3. Patients included?

Patients on social media have questioned the ‘patients, public and professionals together’ tagline. Rightly so. All founding members of the campaign are health professionals. It is they that have decided the vision and purpose.

Now, many of them are saying it is their ‘intention’ to involve patients. And I am sure they mean it. But, as with many efforts to involve patients, the question has to be asked: Is it too late? And, how dare they lay claim to patient support without having done the legwork first. This makes me cross.

Only by engaging with patients, carers and the public from the beginning, can true co-design take place. For me to be involved, I would want to go back to first base, and question the very purpose of the campaign. I am not prepared to tick the box (again). This is a real question – if patients were to be involved, can we move the goalposts? For me to be involved then, how would I want them moved?……..

4. It’s about the money

When Partha and I have talked in the past, it has often been about how patients and professionals can work together and have serious conversations about what the NHS can and cannot afford. That’s where my interest lies.

I would have wanted a campaign like this to spearhead an honest debate about what is, and what is not, affordable; how patients can be partners in decisions at national and local level about funding. I had thought that to be the purpose of the movement. If that is (or was to have been) the intention, this seems to have been lost in the blood-lust for a fight about survival.

5. What to do?

The campaign makes great play about the need for an ‘independent’ Royal Commission. That sounds intriguing, I must say. It is probably where the campaign is on its surest footing – a tangible process and product.

In my experience, such processes require the involvement of patients. I have run several patient or citizen-led inquiries into prioritisation using ‘deliberative methodologies’ such as citizens juries. They are very useful tools for tackling complex and controversial issues, such as decommissioning and rationing.

In order to run such a process, the question needs to be clear. For me, a deliberative process that looked at key specific tricky issues, such as ‘whether and how can the NHS run a seven day service’ or ‘what can be done about A&E demand’ lend themselves to focus on pinch-points in the NHS.

Inevitably, such a specific focus would also lead to wider discussions that reveal ideological assumptions about the very nature of the service we want in the future. They might also be useful at a local level and help busy staff.

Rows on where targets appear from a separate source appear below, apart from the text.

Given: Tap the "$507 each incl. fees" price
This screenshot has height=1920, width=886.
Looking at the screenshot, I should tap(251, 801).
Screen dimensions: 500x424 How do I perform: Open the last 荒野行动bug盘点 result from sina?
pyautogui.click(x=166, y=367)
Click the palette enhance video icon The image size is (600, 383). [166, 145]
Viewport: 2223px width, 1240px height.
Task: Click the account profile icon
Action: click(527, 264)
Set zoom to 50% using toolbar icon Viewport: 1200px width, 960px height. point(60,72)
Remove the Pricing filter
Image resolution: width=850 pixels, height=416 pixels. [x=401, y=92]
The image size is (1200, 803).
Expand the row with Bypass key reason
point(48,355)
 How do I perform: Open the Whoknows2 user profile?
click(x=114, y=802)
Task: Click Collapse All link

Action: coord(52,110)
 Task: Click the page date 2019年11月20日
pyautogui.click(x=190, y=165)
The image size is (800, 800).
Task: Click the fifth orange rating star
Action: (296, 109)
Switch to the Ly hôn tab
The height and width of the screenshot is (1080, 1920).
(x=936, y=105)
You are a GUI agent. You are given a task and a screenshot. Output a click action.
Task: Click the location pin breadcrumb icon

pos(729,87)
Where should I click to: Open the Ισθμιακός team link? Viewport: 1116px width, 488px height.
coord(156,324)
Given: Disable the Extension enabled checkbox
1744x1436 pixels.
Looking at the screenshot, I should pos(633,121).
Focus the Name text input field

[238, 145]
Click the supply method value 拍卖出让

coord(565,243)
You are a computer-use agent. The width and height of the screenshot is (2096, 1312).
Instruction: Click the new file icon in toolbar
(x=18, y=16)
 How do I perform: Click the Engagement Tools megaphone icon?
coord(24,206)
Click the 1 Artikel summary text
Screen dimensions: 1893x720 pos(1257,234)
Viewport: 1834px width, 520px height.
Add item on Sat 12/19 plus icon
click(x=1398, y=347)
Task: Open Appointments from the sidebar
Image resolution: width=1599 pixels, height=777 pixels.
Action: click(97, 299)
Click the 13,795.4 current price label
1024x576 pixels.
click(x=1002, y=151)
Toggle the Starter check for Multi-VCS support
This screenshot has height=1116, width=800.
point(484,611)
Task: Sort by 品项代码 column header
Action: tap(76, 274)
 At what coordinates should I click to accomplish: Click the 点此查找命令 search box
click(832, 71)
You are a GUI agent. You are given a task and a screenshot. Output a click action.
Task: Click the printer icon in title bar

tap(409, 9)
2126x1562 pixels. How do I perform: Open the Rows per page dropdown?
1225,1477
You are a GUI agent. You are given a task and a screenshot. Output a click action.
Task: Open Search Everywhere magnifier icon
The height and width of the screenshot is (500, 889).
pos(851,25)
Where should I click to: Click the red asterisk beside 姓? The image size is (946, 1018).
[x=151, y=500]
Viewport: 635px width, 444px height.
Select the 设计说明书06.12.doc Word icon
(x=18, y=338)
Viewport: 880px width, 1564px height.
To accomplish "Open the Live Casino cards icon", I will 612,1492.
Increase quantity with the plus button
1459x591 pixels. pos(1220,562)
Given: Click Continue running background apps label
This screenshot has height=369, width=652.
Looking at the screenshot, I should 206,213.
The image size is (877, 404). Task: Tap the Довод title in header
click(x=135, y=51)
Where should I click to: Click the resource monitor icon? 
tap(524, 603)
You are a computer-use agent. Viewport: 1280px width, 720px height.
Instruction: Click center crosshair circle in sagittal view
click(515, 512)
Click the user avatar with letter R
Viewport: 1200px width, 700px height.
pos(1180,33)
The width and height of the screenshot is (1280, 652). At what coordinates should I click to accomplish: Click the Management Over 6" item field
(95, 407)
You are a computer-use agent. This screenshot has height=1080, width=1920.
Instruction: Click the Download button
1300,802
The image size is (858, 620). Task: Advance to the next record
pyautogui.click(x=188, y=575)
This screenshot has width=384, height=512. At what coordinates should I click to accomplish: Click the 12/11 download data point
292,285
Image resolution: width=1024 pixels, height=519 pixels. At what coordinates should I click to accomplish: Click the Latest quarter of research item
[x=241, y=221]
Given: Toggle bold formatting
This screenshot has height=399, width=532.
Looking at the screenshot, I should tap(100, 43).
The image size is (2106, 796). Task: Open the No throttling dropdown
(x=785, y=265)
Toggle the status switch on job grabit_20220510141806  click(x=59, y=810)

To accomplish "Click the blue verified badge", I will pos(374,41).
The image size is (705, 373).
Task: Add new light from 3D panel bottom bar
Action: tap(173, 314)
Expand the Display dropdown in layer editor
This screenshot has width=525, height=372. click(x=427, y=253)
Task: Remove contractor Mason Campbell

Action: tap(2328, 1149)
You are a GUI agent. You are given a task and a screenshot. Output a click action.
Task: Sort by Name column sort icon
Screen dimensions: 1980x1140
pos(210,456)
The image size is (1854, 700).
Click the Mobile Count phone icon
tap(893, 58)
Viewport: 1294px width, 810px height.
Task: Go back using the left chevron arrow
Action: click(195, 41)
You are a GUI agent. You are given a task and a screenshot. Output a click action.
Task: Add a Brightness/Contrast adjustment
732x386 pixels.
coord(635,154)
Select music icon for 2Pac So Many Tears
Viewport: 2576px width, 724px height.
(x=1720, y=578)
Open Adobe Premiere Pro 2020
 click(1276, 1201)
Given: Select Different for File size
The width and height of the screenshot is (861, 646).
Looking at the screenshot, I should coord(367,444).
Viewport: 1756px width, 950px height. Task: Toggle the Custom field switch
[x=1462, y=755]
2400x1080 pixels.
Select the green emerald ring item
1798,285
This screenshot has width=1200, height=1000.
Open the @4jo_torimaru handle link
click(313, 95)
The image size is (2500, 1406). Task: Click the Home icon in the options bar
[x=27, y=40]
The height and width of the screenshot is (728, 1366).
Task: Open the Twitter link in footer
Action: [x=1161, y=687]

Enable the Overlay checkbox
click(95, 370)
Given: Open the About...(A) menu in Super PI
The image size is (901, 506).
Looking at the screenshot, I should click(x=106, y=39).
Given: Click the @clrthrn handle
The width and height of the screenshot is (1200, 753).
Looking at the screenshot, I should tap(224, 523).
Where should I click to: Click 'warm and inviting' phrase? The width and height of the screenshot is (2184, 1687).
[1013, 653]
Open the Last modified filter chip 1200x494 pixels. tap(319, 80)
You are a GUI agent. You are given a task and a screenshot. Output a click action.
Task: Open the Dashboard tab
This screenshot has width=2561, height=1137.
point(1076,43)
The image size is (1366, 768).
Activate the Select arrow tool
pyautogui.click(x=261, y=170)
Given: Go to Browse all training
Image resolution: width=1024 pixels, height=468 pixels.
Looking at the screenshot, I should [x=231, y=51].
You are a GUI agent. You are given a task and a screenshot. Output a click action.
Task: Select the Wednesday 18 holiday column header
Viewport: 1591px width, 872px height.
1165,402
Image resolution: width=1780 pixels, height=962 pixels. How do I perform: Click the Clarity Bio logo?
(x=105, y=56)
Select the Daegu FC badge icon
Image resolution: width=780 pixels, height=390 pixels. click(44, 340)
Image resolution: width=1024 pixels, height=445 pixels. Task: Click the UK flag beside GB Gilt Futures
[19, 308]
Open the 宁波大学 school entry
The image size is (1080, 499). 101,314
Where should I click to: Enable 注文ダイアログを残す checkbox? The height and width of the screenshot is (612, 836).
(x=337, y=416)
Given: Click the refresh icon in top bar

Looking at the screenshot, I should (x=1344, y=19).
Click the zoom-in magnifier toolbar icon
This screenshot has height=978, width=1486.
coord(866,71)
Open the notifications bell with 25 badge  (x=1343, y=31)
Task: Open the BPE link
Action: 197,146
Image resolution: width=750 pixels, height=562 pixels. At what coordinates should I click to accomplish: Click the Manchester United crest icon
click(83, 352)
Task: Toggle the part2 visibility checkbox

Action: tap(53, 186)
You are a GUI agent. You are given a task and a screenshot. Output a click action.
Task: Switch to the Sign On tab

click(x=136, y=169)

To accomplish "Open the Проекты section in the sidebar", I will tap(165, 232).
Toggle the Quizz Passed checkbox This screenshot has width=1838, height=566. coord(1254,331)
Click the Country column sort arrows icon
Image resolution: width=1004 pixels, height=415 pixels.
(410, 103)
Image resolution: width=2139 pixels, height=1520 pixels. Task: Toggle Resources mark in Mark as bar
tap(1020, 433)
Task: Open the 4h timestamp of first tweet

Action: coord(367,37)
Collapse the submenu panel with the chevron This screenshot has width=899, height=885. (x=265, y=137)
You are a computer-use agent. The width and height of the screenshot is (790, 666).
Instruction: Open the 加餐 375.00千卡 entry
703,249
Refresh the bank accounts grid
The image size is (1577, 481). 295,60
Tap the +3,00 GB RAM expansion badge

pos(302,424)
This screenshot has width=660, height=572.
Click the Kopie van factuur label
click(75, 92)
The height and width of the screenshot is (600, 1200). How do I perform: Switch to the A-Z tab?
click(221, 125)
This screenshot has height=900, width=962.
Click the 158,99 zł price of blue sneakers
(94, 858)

More useful I suspect than a vague and politically loaded question built around the assumptions of the current NHS Survivalists.

Leverage?

In summary, I am not joining NHS Survival yet. I am not persuaded that it can truly involve people like me. I am not willing to call for NHS survival, unless the NHS (and the campaign) changes tack significantly. If it were to work with patients to reframe its purpose, tone and processes… maybe.

Until then, it is interesting more broadly to note that the NHS Survival campaign seems to be yearning for patient-side credibility. For once, patients may have some leverage over a visible national policy initiative. How could we use that?